== Exercise instructions ==
Without changing a single word, output each entry.

(Beginning of Material supplied)

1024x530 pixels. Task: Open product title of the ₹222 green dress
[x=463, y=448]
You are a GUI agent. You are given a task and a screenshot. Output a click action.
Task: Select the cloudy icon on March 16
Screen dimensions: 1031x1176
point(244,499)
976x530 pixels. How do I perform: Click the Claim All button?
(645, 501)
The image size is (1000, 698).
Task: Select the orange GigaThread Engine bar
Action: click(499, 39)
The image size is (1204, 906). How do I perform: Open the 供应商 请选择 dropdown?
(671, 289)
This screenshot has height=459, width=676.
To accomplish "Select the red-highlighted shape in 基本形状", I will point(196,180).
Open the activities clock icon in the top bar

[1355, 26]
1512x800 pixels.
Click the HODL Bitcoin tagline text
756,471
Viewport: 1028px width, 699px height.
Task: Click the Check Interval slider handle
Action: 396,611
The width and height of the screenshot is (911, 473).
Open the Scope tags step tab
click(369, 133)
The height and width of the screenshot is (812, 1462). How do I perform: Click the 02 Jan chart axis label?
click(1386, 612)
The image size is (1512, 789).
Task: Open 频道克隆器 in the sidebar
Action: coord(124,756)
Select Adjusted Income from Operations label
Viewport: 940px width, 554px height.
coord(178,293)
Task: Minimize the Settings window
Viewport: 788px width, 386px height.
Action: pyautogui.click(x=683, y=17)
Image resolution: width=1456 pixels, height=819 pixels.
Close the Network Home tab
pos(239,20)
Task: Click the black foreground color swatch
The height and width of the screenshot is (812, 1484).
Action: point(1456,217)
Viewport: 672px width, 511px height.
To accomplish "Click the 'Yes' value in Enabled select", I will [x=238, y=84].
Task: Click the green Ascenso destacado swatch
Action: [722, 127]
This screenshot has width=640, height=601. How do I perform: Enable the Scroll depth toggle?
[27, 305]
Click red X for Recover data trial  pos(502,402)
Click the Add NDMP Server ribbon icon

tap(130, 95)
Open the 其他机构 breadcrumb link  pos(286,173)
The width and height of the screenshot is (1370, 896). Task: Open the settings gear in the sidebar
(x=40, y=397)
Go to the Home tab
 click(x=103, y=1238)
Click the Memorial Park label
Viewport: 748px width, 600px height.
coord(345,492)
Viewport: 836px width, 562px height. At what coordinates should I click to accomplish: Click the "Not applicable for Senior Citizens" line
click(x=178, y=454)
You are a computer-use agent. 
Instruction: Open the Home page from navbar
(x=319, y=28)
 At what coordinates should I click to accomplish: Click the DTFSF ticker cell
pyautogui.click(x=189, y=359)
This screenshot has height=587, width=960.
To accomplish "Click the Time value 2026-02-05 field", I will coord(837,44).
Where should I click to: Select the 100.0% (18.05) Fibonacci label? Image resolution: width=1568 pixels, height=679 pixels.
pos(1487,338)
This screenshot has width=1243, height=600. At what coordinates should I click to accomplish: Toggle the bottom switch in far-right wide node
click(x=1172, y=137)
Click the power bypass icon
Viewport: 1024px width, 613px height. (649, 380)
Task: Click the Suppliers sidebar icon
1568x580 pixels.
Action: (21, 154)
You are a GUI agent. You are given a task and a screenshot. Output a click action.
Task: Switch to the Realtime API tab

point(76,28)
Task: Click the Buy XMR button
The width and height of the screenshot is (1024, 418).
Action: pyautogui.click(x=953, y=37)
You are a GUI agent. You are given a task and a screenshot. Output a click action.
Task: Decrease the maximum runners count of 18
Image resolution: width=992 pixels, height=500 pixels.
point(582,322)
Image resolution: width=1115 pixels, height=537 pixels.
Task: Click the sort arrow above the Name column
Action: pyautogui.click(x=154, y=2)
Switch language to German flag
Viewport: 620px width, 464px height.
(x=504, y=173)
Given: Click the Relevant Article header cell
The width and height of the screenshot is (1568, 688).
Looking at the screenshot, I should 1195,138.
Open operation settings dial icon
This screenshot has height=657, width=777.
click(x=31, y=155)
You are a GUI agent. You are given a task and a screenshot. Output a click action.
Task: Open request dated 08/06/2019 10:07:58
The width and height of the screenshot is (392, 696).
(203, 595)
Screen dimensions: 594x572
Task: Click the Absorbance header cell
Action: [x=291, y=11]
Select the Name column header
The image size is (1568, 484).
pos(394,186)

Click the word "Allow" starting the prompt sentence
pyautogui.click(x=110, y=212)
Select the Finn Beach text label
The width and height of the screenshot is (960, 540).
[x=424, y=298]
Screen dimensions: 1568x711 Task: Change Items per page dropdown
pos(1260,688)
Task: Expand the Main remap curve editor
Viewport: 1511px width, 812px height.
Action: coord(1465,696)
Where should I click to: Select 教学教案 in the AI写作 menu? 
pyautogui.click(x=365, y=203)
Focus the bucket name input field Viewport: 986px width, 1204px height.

(End of Material supplied)

== Task response ==
1024x530 pixels. Task: Open product title of the ₹222 green dress
[x=463, y=448]
You are a GUI agent. You are given a task and a screenshot. Output a click action.
Task: Select the cloudy icon on March 16
Screen dimensions: 1031x1176
point(244,499)
976x530 pixels. How do I perform: Click the Claim All button?
(645, 501)
The image size is (1000, 698).
Task: Select the orange GigaThread Engine bar
Action: click(499, 39)
The image size is (1204, 906). How do I perform: Open the 供应商 请选择 dropdown?
(671, 289)
This screenshot has height=459, width=676.
To accomplish "Select the red-highlighted shape in 基本形状", I will point(196,180).
Open the activities clock icon in the top bar

[1355, 26]
1512x800 pixels.
Click the HODL Bitcoin tagline text
756,471
Viewport: 1028px width, 699px height.
Task: Click the Check Interval slider handle
Action: 396,611
The width and height of the screenshot is (911, 473).
Open the Scope tags step tab
click(369, 133)
The height and width of the screenshot is (812, 1462). How do I perform: Click the 02 Jan chart axis label?
click(1386, 612)
The image size is (1512, 789).
Task: Open 频道克隆器 in the sidebar
Action: coord(124,756)
Select Adjusted Income from Operations label
Viewport: 940px width, 554px height.
coord(178,293)
Task: Minimize the Settings window
Viewport: 788px width, 386px height.
Action: pyautogui.click(x=683, y=17)
Image resolution: width=1456 pixels, height=819 pixels.
Close the Network Home tab
pos(239,20)
Task: Click the black foreground color swatch
The height and width of the screenshot is (812, 1484).
Action: point(1456,217)
Viewport: 672px width, 511px height.
To accomplish "Click the 'Yes' value in Enabled select", I will [x=238, y=84].
Task: Click the green Ascenso destacado swatch
Action: [722, 127]
This screenshot has width=640, height=601. How do I perform: Enable the Scroll depth toggle?
[27, 305]
Click red X for Recover data trial  pos(502,402)
Click the Add NDMP Server ribbon icon

tap(130, 95)
Open the 其他机构 breadcrumb link  pos(286,173)
The width and height of the screenshot is (1370, 896). Task: Open the settings gear in the sidebar
(x=40, y=397)
Go to the Home tab
 click(x=103, y=1238)
Click the Memorial Park label
Viewport: 748px width, 600px height.
coord(345,492)
Viewport: 836px width, 562px height. At what coordinates should I click to accomplish: Click the "Not applicable for Senior Citizens" line
click(x=178, y=454)
You are a computer-use agent. 
Instruction: Open the Home page from navbar
(x=319, y=28)
 At what coordinates should I click to accomplish: Click the DTFSF ticker cell
pyautogui.click(x=189, y=359)
This screenshot has height=587, width=960.
To accomplish "Click the Time value 2026-02-05 field", I will coord(837,44).
Where should I click to: Select the 100.0% (18.05) Fibonacci label? Image resolution: width=1568 pixels, height=679 pixels.
pos(1487,338)
This screenshot has width=1243, height=600. At what coordinates should I click to accomplish: Toggle the bottom switch in far-right wide node
click(x=1172, y=137)
Click the power bypass icon
Viewport: 1024px width, 613px height. (649, 380)
Task: Click the Suppliers sidebar icon
1568x580 pixels.
Action: (21, 154)
You are a GUI agent. You are given a task and a screenshot. Output a click action.
Task: Switch to the Realtime API tab

point(76,28)
Task: Click the Buy XMR button
The width and height of the screenshot is (1024, 418).
Action: pyautogui.click(x=953, y=37)
You are a GUI agent. You are given a task and a screenshot. Output a click action.
Task: Decrease the maximum runners count of 18
Image resolution: width=992 pixels, height=500 pixels.
point(582,322)
Image resolution: width=1115 pixels, height=537 pixels.
Task: Click the sort arrow above the Name column
Action: pyautogui.click(x=154, y=2)
Switch language to German flag
Viewport: 620px width, 464px height.
(x=504, y=173)
Given: Click the Relevant Article header cell
The width and height of the screenshot is (1568, 688).
Looking at the screenshot, I should 1195,138.
Open operation settings dial icon
This screenshot has height=657, width=777.
click(x=31, y=155)
You are a GUI agent. You are given a task and a screenshot. Output a click action.
Task: Open request dated 08/06/2019 10:07:58
The width and height of the screenshot is (392, 696).
(203, 595)
Screen dimensions: 594x572
Task: Click the Absorbance header cell
Action: [x=291, y=11]
Select the Name column header
The image size is (1568, 484).
pos(394,186)

Click the word "Allow" starting the prompt sentence
pyautogui.click(x=110, y=212)
Select the Finn Beach text label
The width and height of the screenshot is (960, 540).
[x=424, y=298]
Screen dimensions: 1568x711 Task: Change Items per page dropdown
pos(1260,688)
Task: Expand the Main remap curve editor
Viewport: 1511px width, 812px height.
Action: coord(1465,696)
Where should I click to: Select 教学教案 in the AI写作 menu? 
pyautogui.click(x=365, y=203)
Focus the bucket name input field Viewport: 986px width, 1204px height.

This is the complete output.